Ich glaube nicht das das mit den incrementellen Updates so einfach ist ;-) nur ein paar dateichenen auszutauschen..... da sind zu viele DLLs im Spiel die warscheinlich ueberall aufgerufen werden.. Das einfachste ist dann alles nochmal neu mit dem Update auf die Platte zu braten. Ansonsten koennte es sein das im incrementellen Update ein paar Files vergessen wurden. 

Hab ne Stunde gebraucht beim letzten Update und die Siemens Software meinte dann nach 20 Minuten: Restdauer 2 min. die sich dann auf 40 minuten ausstreckten. Warscheinlich war meine Festplatte zu stark fragmentiert vom letzten Update 3 tage vorher....

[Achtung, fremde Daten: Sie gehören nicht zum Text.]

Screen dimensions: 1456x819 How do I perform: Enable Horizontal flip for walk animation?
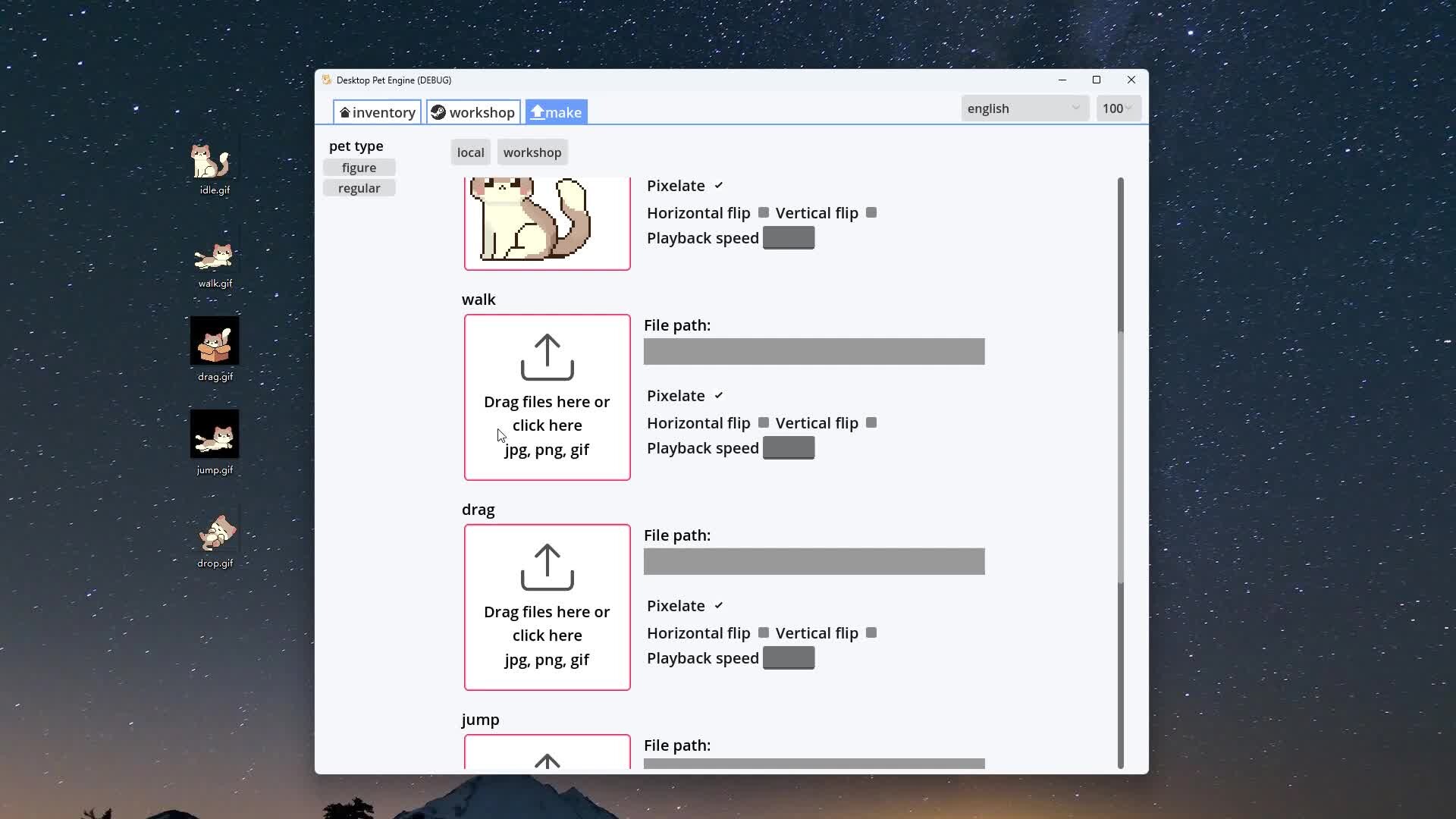pos(764,423)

Jetzt muss man sich vorstellen das eine geaenderte DLL von 100 Files aufgerufen wird. Dann muss mann die 100 aufrufenden  die wiederum von anderen augerufen werden und die aufrufenden- dann auch aendern/neukompilieren und mit in den Servicepack geben.

Auf meinem Laufwerken: 
D:\ProgramFiles (X86)\Siemens\ sinds 6.7GB mit ungefaehr 26.000 Dateien
C:\ProgramFiles (X86)\Common Files\ sinds 345MB mit ungefaehr 3.100 Dateien
C:\ProgramData\Siemens\ sinds 1,1GB mit ungefaer 15.000Dateien
ohnenden Rest der sich im Windows Verzeichnis oder anderen Verzeichnissen aufhaelt.
ungefaehr 44.000 files, ungefaehr 8,2GB


----------



## Onkel Dagobert (3 Februar 2016)

rostiger Nagel schrieb:


> .. die Zeit ohne TIA macht aus mir ein ganz anderen Mensch.
> 
> - Keine Agression mehr auf alles.
> - Puls geht normal.
> ...


Das klingt nach einem bevorstehenden Herzkasper.




rostiger Nagel schrieb:


> .. Eigentlich sollte jeden TIA User 125 Tage Jahresurlaub zu stehen ..

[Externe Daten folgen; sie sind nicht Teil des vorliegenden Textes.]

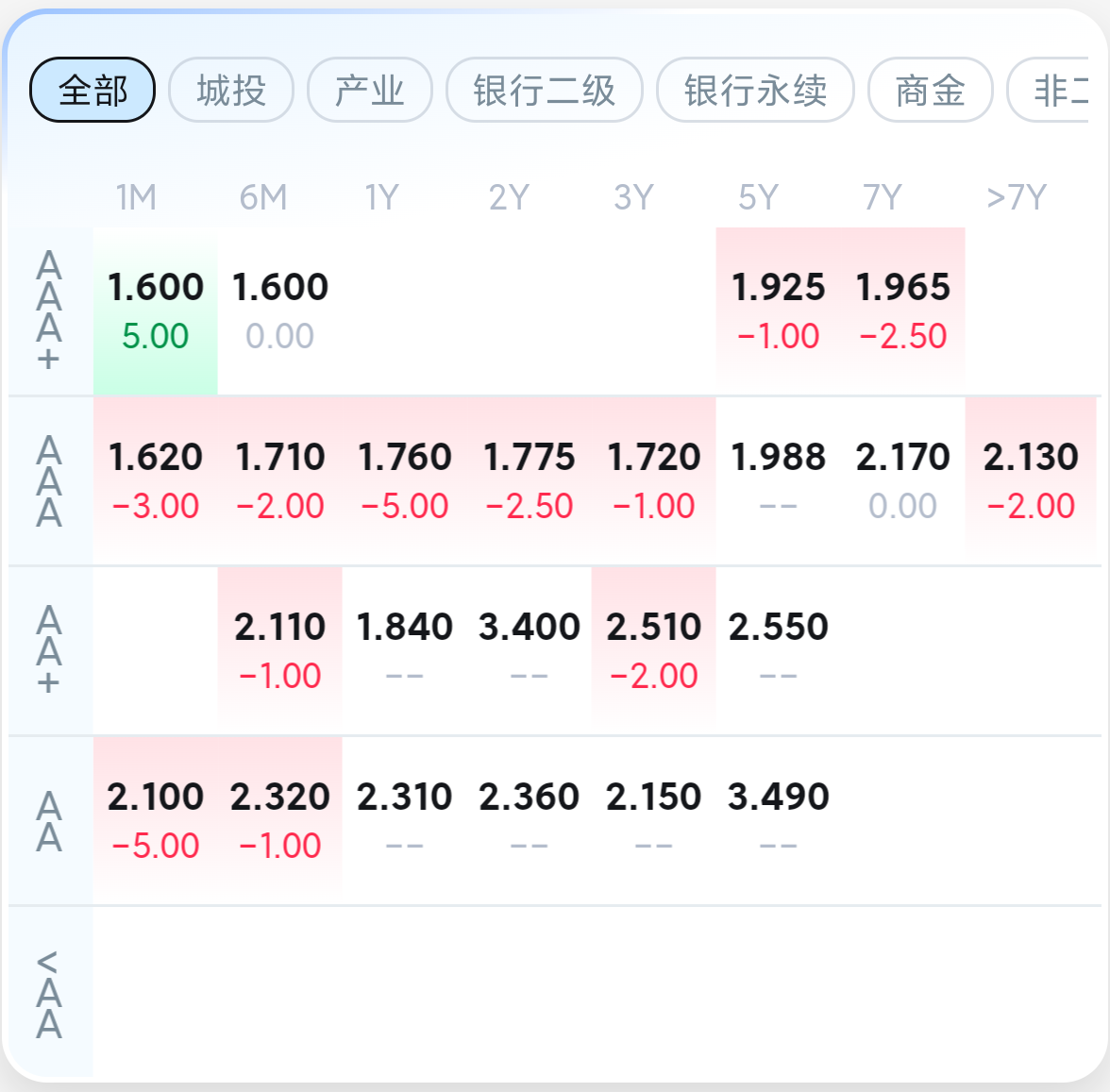Click the AAA+ 1M cell 1.600

point(155,311)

Und das klingt nach der arbeitsunfähigen Zeit danach.


----------



## Thomas_v2.1 (3 Februar 2016)

Vor allem bringt jede Siemens Appllikation den gleichen Satz identischer DLLs mit, was die ganze Sache unheimlich aufbläht. Von den DLLs im Plcsim Verzeichnis sind bestimmt 3/4 völlig identisch schon im Hauptverzeichnis vorhanden. Und trotzdem ist es nicht möglich nur eine Anwendung aus dem TIA-Portal mit einem Servicepack hochzurüsten, weil dann überhaupt nichts mehr funktioniert. Noch schlimmer, es ist sogar die Reihenfolge wichtig in der die Servicepacks eingespielt werden. Warum der Updater die Reihenfolge nicht kennt und diese in der richtigen Siemens bekannten Reihenfolge installiert ist mr schleierhaft.
Bei einer C/C++-Anwendung hätte man das TIA-Portal auch genausogut statisch gelinkt zu einer 500Mbyte großen exe übersetzen können. Aber das ist bei .Net-Anwendungen nicht möglich soweit ich weiß. Jede Programmbibliothek landet immer in einer DLL.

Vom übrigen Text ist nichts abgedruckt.